◆ What is expected ◆
Find each line in the entries below that contains the word "perform". Copy those lines.

◆ Element lookup records ◆
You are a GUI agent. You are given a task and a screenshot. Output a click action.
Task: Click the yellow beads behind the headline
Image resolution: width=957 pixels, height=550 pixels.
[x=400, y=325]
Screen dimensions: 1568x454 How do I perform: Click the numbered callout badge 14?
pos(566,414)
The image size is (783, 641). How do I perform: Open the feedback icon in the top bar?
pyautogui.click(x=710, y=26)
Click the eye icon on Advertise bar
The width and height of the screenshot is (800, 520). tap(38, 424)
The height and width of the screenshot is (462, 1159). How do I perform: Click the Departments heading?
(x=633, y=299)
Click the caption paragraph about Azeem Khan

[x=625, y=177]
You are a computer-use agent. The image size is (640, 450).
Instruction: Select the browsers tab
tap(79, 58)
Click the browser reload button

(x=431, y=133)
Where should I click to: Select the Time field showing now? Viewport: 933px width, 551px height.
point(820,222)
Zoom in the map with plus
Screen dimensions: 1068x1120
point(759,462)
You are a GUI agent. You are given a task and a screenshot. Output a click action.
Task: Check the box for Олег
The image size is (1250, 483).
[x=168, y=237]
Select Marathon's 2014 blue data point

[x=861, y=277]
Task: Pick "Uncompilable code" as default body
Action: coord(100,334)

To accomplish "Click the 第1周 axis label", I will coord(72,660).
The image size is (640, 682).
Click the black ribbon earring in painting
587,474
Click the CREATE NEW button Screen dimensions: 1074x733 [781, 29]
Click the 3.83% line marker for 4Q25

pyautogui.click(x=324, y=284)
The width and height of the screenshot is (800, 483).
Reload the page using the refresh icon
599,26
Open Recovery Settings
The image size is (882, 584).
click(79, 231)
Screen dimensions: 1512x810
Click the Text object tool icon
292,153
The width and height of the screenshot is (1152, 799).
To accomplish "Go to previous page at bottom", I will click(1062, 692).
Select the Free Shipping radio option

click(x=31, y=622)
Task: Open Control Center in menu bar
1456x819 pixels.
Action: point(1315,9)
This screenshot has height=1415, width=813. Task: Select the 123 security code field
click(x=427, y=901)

◆ Complete response ◆
Screen dimensions: 1568x454 How do I perform: Click the numbered callout badge 14?
The image size is (783, 641). How do I perform: Open the feedback icon in the top bar?
The height and width of the screenshot is (462, 1159). How do I perform: Click the Departments heading?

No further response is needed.